_Exercise requirements:_
Output only the entries, exactly as given, without the pictures.

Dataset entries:
^^^^^^^^^^^^^^^^

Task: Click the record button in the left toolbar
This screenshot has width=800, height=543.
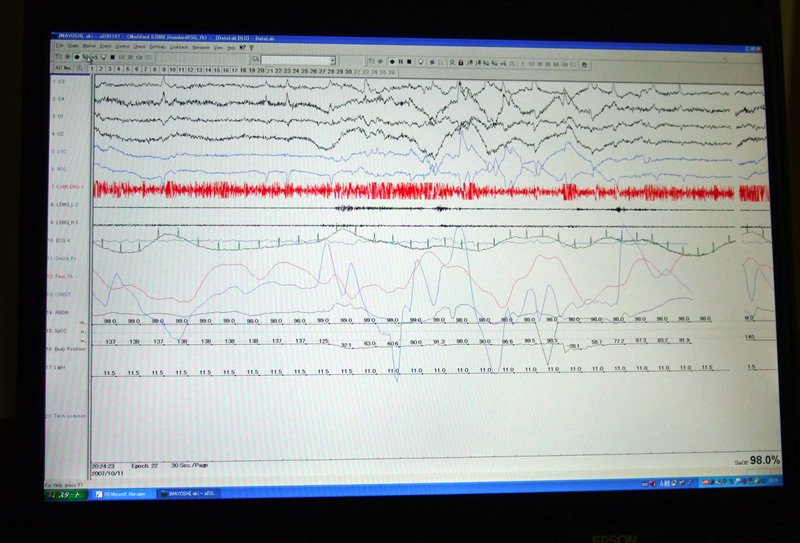Action: click(76, 58)
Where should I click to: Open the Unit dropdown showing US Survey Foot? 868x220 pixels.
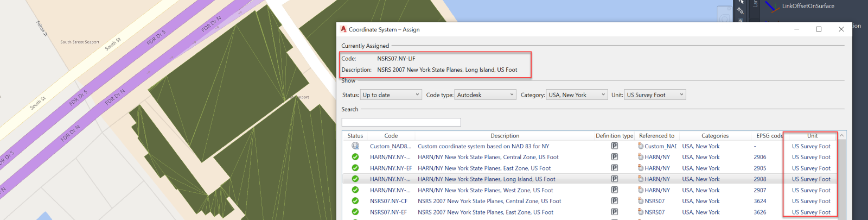[655, 95]
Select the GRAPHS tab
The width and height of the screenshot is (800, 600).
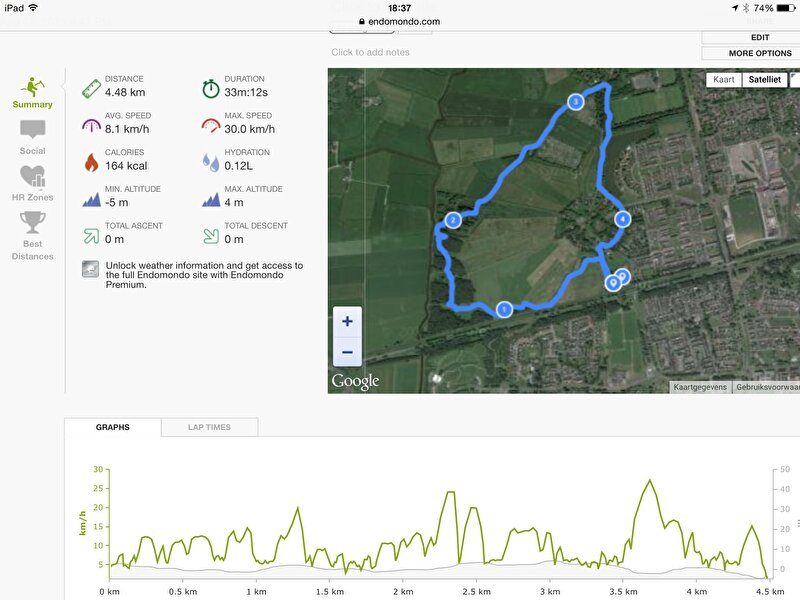113,427
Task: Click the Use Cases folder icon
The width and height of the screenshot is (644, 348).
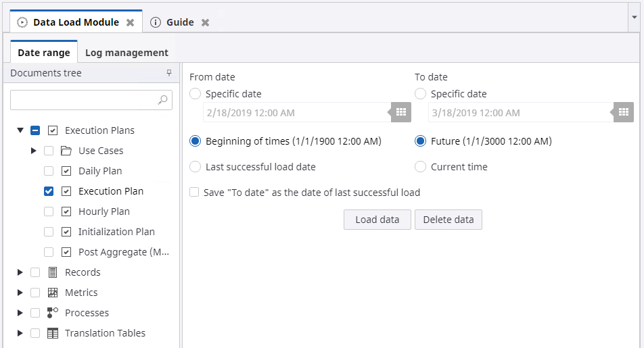Action: 66,151
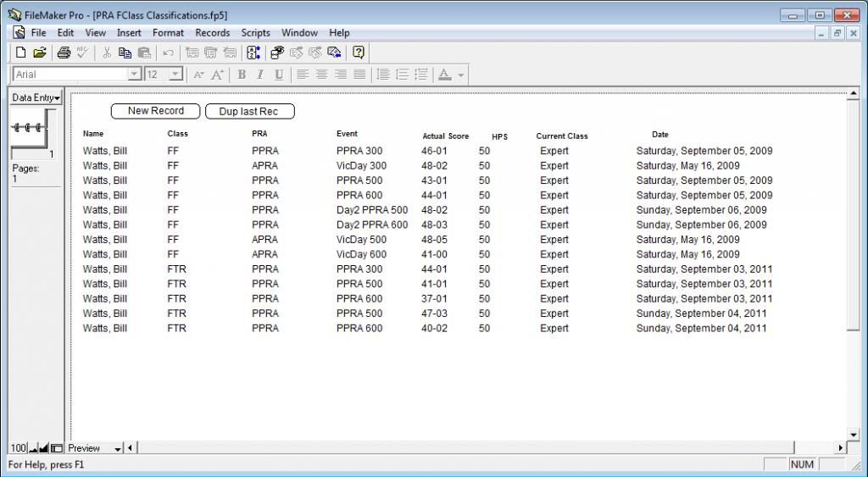Click the Find records icon
This screenshot has height=477, width=868.
[277, 53]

^^^^^^^^^^^^^^^^

_Answer for the task:_
Task: Click the record button in the left toolbar
This screenshot has width=800, height=543.
Action: click(76, 58)
Where should I click to: Open the Unit dropdown showing US Survey Foot? 868x220 pixels.
[655, 95]
Select the GRAPHS tab
The width and height of the screenshot is (800, 600).
113,427
Task: Click the Use Cases folder icon
The width and height of the screenshot is (644, 348).
Action: 66,151
Click the Find records icon
This screenshot has height=477, width=868.
[277, 53]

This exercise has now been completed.